At CES Asia, Gu said, “But we have to cooperate among companies to accelerate the development of the autonomous vehicle.” That’s why Baidu made public its self-driving car platform – the Apollo project – in a way similar to how Google has with the Android operating system for mobile devices.
“Apollo provides an open, reliable and secure software platform for its partners to develop their own autonomous driving systems through on-vehicle and hardware platforms,” explains Baidu, on its website. “As participation grows, more accumulated data becomes available. Compared to a closed ecosystem – such as that of Tesla – Apollo can evolve faster, bring greater benefits to members.”
Big data is crucial; Baidu creates the database and carmakers use it for their specific needs.
“We have hundreds of cars going around all kinds of roads equipped with dozens of sensors,” Gu said. “They record not only the behaviour of the vehicle, but also that of our driver and other drivers on the road. All this data is fed to the autonomous system so it can better predict what it will have to do in different situations.”
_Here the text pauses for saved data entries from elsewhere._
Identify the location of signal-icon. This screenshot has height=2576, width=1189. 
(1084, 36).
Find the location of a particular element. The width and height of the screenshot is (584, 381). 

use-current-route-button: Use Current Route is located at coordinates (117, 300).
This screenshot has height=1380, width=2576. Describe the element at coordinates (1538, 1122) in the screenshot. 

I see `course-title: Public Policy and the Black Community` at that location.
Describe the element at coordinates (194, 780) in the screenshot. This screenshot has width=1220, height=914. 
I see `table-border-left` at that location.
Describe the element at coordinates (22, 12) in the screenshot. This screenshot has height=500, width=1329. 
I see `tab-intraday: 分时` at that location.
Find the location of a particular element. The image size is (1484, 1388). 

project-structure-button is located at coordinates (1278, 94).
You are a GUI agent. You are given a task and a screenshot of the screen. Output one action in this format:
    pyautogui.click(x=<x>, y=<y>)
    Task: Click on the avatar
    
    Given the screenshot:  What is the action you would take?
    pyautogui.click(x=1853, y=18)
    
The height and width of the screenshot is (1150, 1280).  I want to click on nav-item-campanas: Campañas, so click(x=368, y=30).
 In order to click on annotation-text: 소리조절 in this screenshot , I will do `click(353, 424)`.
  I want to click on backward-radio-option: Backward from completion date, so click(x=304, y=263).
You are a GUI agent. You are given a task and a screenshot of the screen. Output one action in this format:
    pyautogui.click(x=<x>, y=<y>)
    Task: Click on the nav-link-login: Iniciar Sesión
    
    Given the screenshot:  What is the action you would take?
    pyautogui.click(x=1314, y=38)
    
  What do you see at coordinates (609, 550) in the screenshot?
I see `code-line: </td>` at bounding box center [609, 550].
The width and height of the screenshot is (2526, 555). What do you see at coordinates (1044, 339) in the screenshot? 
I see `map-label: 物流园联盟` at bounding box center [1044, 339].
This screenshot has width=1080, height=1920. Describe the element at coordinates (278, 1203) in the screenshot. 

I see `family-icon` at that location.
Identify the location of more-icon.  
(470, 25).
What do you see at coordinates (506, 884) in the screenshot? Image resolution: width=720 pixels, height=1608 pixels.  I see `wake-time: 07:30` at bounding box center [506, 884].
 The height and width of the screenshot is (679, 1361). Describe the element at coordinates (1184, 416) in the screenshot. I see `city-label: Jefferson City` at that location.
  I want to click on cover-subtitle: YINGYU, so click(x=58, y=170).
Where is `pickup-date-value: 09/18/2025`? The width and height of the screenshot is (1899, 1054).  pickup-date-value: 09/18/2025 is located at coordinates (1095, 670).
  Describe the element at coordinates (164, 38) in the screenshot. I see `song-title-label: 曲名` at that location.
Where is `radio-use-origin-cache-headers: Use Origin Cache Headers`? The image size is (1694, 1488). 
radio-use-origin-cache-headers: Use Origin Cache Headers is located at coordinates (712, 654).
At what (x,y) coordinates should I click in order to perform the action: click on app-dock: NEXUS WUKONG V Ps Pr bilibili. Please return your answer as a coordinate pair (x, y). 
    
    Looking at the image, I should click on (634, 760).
On a screen, Gu showed how the decisions of a professional driver (represented by a red line on a road) and those of the autonomous vehicle (a green line) are almost identical.
“The car’s system learns from the best drivers. And the more companies test the Apollo, the better it gets,” Gu said. “We still have to improve algorithms and voice commands, and we will need to drive for about 200 million miles [320 million kilometres] without making any mistake to fine-tune all systems. But in the near future, autonomous cars will drive better than humans.”
At Baidu’s temporary enclosed circuit at CES Asia, we tried an autonomous vehicle, made by Chinese carmaker Great Wall. The Haval is an SUV equipped with dozens of sensors and an on-board computer. A steering wheel and pedals are still present, as (unneeded, it transpired) safety precautions.
“Go!” The “driver” needed only give a voice command for the car to start moving around the circuit, the software correctly reading traffic signals along the way. Baidu employees ran ahead to set signs and convince amused passengers that the vehicle would behave differently at the same point if it encountered a different sign.
“No entry”, “Turn right”, speed limits, traffic lights. All were obeyed – and the response was fast.
“We all know it can be done, but it’s a bit scary to experience it,” admitted a local journalist accompanying us for the short ride. “I believe there is no stopping this technology,” the young woman added.
But the car did come to a halt, controlled in the same way that it was started: with a vocal command. “Stop!”